• **Your task**
Reproduce only the items from the line with "I want to click on optimum-x-arrowhead, so" to the line with "y-tick-label: 20 is", substituting "Locate" for "Find the location of" and leaving everything else unchanged.

• **Exercise data**
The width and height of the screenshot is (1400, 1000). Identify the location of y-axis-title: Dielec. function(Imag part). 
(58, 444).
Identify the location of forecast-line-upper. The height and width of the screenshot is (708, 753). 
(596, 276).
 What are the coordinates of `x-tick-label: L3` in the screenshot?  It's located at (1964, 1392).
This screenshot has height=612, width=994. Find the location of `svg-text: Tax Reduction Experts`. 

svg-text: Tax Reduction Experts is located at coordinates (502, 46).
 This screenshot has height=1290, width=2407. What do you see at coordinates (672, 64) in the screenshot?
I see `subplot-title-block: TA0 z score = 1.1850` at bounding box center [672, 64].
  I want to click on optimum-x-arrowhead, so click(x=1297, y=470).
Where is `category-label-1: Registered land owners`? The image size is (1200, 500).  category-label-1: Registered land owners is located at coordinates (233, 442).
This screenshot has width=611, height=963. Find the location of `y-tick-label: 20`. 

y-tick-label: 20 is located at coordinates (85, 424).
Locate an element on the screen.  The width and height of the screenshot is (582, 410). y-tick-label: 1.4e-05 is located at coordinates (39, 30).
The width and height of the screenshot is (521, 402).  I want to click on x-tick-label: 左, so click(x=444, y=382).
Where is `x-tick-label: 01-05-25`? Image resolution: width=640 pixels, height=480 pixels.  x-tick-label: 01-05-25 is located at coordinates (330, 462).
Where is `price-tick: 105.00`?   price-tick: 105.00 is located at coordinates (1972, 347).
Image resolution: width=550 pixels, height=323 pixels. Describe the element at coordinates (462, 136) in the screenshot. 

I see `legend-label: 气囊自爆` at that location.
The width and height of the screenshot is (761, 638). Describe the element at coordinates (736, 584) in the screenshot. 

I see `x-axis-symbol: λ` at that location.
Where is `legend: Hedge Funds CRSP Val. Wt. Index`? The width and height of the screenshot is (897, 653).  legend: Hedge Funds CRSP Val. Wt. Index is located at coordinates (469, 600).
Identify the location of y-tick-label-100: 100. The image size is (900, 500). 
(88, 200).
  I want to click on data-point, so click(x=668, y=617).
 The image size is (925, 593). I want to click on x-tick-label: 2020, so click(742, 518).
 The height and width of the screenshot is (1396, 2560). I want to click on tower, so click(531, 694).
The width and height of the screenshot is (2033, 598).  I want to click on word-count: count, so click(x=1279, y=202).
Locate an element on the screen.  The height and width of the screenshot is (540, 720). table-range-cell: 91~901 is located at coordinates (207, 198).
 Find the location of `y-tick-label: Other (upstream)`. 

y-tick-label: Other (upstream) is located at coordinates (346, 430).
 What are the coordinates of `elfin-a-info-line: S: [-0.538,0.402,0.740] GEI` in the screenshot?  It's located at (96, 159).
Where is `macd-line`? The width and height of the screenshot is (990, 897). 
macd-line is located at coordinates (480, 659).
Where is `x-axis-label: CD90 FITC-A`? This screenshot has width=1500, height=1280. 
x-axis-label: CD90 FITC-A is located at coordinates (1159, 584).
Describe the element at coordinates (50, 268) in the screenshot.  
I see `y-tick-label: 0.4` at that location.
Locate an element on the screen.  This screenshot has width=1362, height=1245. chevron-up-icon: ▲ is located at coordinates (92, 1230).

• **Output of the exercise**
  I want to click on optimum-x-arrowhead, so click(x=1297, y=470).
Where is `category-label-1: Registered land owners`? The image size is (1200, 500).  category-label-1: Registered land owners is located at coordinates (233, 442).
This screenshot has width=611, height=963. Locate `y-tick-label: 20`. 

y-tick-label: 20 is located at coordinates (85, 424).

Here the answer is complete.